Today, 12 years later, she’s the founder and managing director of Inside Policy and an Indigenous Advisory Board Member at NAB.  She’s a passionate advocate for the full participation of Indigenous Australians in our economy.

Earlier today at Macquarie University’s Women Management Work conference Walker explained the three things she believes helped get her to the UN.

1. Being tuned into who she is, understanding it and embracing it. Walker was always an advocate for change, and embraced it as core to who she is. She recounted stories of instituting change early on. She set up sporting teams for the girls in school, ordered that the family had ‘shorter showers’ for conservation purposes and says she could always see ‘things that needed to be better, so she’d find a way to make it happen.’ 

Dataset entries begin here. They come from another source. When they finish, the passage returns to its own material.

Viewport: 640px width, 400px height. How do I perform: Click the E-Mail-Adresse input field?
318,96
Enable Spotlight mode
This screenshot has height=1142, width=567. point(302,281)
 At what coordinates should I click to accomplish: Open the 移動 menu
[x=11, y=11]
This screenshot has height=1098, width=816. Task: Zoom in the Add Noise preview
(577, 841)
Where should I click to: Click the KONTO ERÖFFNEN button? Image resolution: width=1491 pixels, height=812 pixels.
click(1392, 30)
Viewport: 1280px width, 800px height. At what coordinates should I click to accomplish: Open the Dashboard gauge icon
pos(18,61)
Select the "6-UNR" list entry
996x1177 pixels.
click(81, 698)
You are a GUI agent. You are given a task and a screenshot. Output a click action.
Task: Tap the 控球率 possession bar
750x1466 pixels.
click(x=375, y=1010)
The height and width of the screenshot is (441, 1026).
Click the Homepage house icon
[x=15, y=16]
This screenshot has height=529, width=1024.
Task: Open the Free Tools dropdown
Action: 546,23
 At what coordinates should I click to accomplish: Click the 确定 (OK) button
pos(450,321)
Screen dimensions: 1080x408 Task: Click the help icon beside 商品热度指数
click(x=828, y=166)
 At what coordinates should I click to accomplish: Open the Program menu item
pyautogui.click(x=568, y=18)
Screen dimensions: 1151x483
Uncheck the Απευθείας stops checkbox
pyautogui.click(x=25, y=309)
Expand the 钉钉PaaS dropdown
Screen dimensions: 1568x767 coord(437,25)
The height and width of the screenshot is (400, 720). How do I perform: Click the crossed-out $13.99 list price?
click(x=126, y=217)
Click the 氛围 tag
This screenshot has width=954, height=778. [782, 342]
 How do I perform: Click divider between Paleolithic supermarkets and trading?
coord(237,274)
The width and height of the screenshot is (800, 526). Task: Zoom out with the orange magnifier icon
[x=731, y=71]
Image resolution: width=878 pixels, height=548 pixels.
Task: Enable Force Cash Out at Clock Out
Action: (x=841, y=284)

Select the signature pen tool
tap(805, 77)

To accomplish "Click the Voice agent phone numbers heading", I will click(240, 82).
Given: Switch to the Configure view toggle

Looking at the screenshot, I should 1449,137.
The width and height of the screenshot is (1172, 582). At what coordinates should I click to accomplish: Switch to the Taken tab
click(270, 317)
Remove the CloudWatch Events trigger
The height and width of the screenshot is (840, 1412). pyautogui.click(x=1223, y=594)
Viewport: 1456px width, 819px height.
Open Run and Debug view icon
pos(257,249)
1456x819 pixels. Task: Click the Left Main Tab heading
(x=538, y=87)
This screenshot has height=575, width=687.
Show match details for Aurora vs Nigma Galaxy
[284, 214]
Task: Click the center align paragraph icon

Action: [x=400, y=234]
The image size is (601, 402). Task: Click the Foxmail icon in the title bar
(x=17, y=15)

2. Having a coalition of people who supported her no matter what. This includes individuals who were mentors and sponsors – those who are the opposite of  ‘dream squashers’. Walker says she experienced ‘frustrating’ experiences early on in her career when she was regularly told the things she wanted to change were impossible. She found supporters – at one point, she told a significant leader that she wanted to go to the UN. Two weeks later, she was invited to go – it so happened the person she told was responsible for determining the Australian delegation.

3.  Having the courage. Walker says having courage and not being afraid to fail has been the biggest personal challenge she’s had to overcome over the last couple of years. But she make it happen by knowing who she is, and having supporters around to help. She also regularly challenges herself — even attending a two-week silent meditation in Sri Lanka, an opportunity that terrified her but led her to where she is today. “I now have pulled together this narrative of who I am, the people who supported me and the courage to know that I need to be the change I want to see.”

“What I’d say to those who are starting out is to think about what change you want to see: think about it, dream it, visualize it and then share that dream, You never know who you’ll be sharing it with,” added Walker.

And for those women who’ve been around the block and have the ability to help? “Don’t be dream squashers, be dream enablers.”